(Beginning of DATA FOR THIS TASK)
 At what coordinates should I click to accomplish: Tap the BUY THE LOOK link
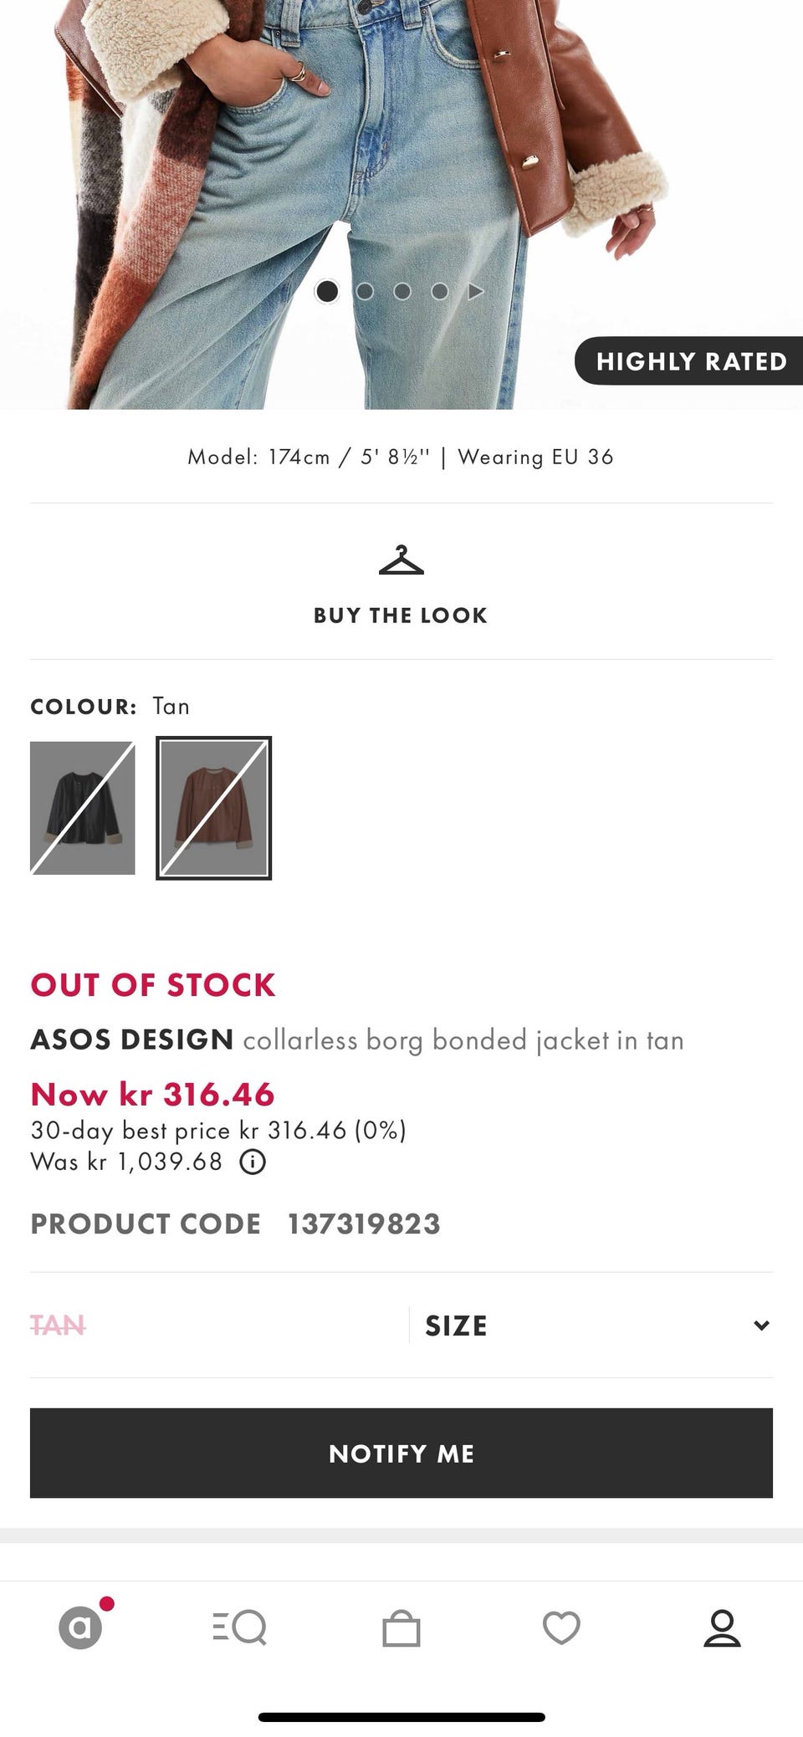click(401, 616)
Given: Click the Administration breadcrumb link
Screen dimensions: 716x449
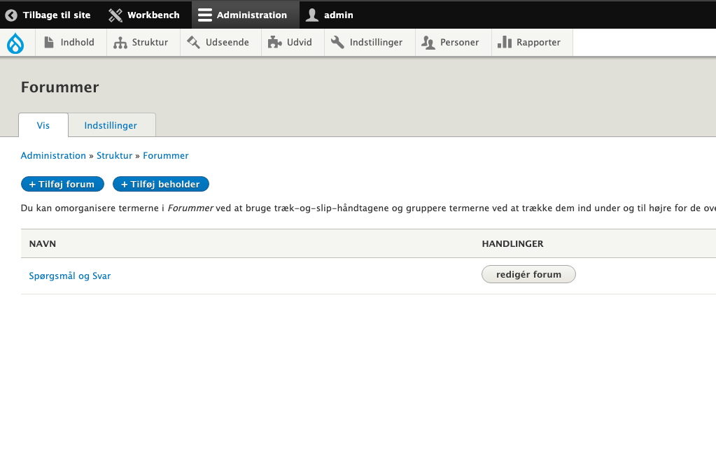Looking at the screenshot, I should (x=53, y=156).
(End of DATA FOR THIS TASK)
# ASSIGNMENT
Restate the data word for word and exclude every picture.

# RESPONSE BELOW
 At what coordinates should I click to accomplish: Tap the BUY THE LOOK link
click(401, 616)
Given: Click the Administration breadcrumb link
Screen dimensions: 716x449
Looking at the screenshot, I should (x=53, y=156).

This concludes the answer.